III. COVID-19 rescue package for small and medium-sized enterprises
During the COVID-19 pandemic, Namibia was forced to introduce strict measures to contain the spread of the virus, which have had a huge social and economic impact. The economy temporarily collapsed, tourism – a key industry for Namibia – was largely suspended, and the number of people living in poverty rose dramatically.
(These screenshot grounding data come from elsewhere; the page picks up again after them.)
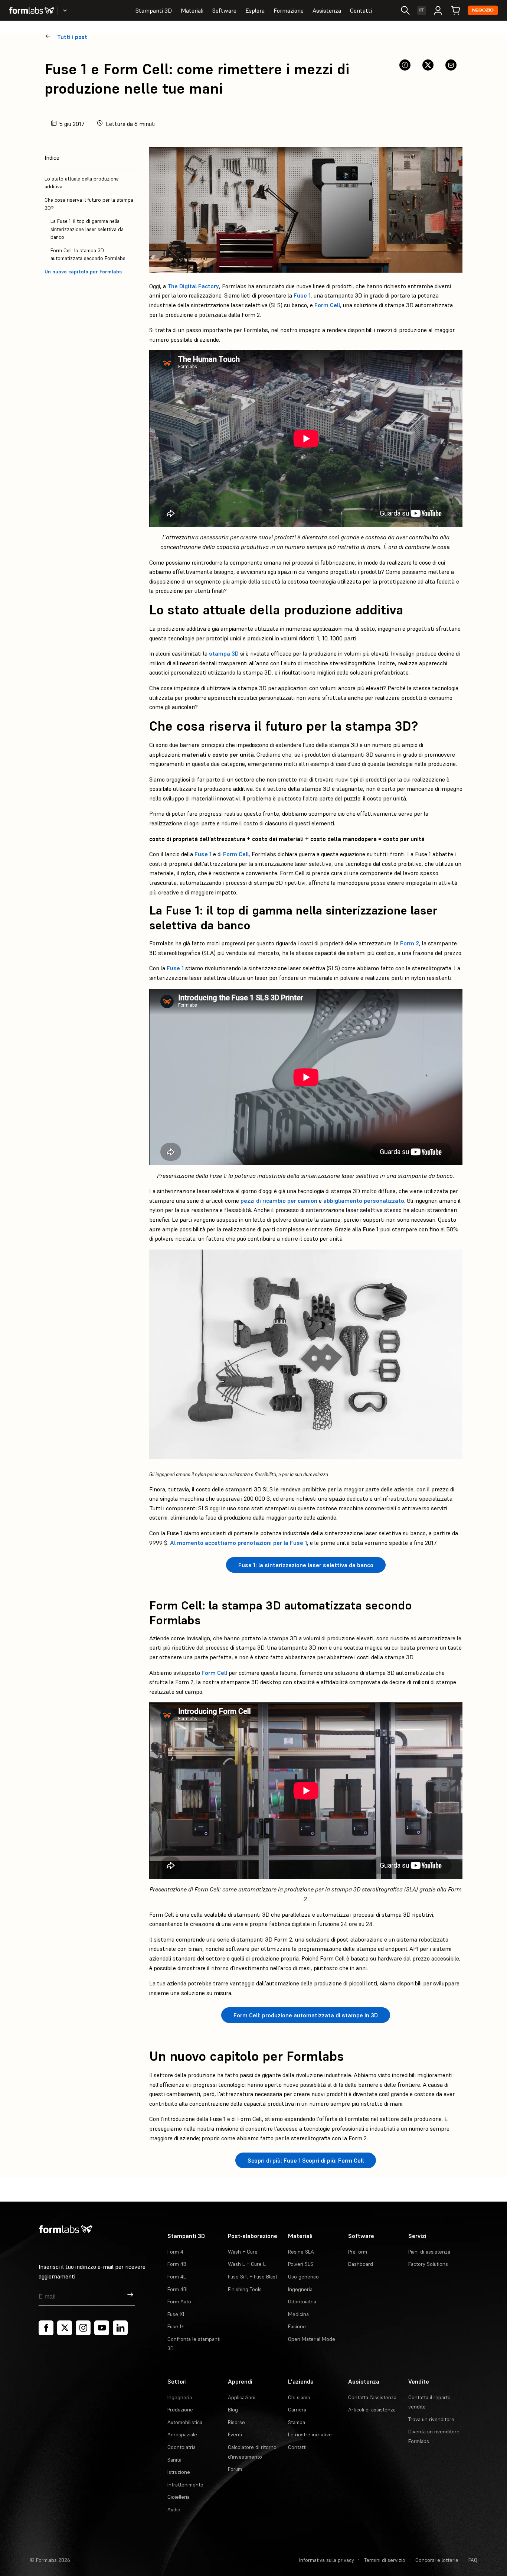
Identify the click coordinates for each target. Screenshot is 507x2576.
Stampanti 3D (153, 10)
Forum (235, 2469)
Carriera (297, 2409)
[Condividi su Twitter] (428, 65)
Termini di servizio (384, 2560)
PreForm (357, 2251)
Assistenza (327, 10)
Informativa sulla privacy (326, 2560)
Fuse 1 (302, 295)
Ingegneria (300, 2289)
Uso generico (303, 2276)
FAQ (472, 2560)
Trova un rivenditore (431, 2419)
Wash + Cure (243, 2251)
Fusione (297, 2326)
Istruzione (178, 2472)
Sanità (174, 2459)
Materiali (192, 10)
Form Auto (179, 2301)
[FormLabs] (31, 10)
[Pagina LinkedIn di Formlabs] (120, 2327)
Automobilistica (184, 2422)
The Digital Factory (193, 286)
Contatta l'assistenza (372, 2397)
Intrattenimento (185, 2484)
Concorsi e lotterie (436, 2560)
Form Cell (327, 305)
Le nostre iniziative (310, 2434)
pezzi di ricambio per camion (279, 1200)
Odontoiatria (302, 2301)
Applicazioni (241, 2397)
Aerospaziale (182, 2434)
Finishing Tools (245, 2289)
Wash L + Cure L (247, 2264)
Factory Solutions (428, 2264)
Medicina (298, 2314)
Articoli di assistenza (372, 2409)
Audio (173, 2509)
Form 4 (175, 2251)
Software (224, 10)
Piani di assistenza (429, 2251)
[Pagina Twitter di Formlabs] (64, 2327)
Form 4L (176, 2276)
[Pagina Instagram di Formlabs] (83, 2327)
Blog (233, 2409)
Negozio (483, 10)
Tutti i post (72, 36)
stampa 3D (224, 653)
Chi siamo (299, 2397)
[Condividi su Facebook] (404, 65)
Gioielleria (178, 2497)
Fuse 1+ (175, 2326)
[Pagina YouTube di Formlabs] (101, 2327)
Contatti (361, 10)
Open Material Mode (311, 2339)
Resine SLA (301, 2251)
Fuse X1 (175, 2314)
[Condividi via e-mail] (451, 65)
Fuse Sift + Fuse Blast (252, 2276)
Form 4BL (178, 2289)
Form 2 (409, 943)
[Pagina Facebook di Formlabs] (46, 2327)
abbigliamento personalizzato (363, 1200)
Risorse (236, 2422)
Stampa (296, 2422)
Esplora (255, 10)
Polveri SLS (300, 2264)
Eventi (235, 2434)
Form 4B (176, 2264)
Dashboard (360, 2264)
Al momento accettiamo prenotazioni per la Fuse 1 (238, 1542)
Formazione (289, 10)
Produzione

There has since been a recovery, but it will probably be several years before things return to their pre-pandemic state.
Namibia launched a country-wide support package to mitigate the impact of the COVID-19 pandemic, protect jobs and keep businesses afloat. Among other things, small and medium-sized enterprises have access to low-interest bridging loans via the Development Bank of Namibia (DBN). Germany is helping to make these loans more attractive and increasing their impact by supplying its own loan to the DBN. The aim is to provide loans to at least 200 companies as part of this support programme.
IV. Regional Cooperation
German Development Cooperation has been supporting SADC (Southern African Development Community) for many years with the purpose of realizing the benefits of regional integration for the people in the SADC region, a community of 15 states in southern Africa. Focal areas of SADC-German cooperation:
· Regional Economic Integration
· Transboundary Water Management
· Transboundary Use and Protection of Natural Resources and Resilience to Climate Change
· Peace, Security and Good Governance SADC Organizational Capacity Building
V. Global, sector and regional projects
In addition to bilateral development cooperation, there are several global, sector and regional projects funded from BMZ and other German ministries (such as BMWK, BMUV, BMBF), which are supporting the three core areas. Projects focus inter alia on Bio-Innovation Africa; Partnerships against Wildlife Crime; conservation and sustainable Use of the Benguela Current Large Marine Ecosystem; Bioethanol Production; Strengthening Advisory Capacities for Land Management; Agri-Trade Policy Development, Power to X Hub Namibia; Energy Partnership Namibia; GetTransform; Green Hydrogen Business Alliance; Green Hydrogen Pilot Projects; MakeIT in Africa.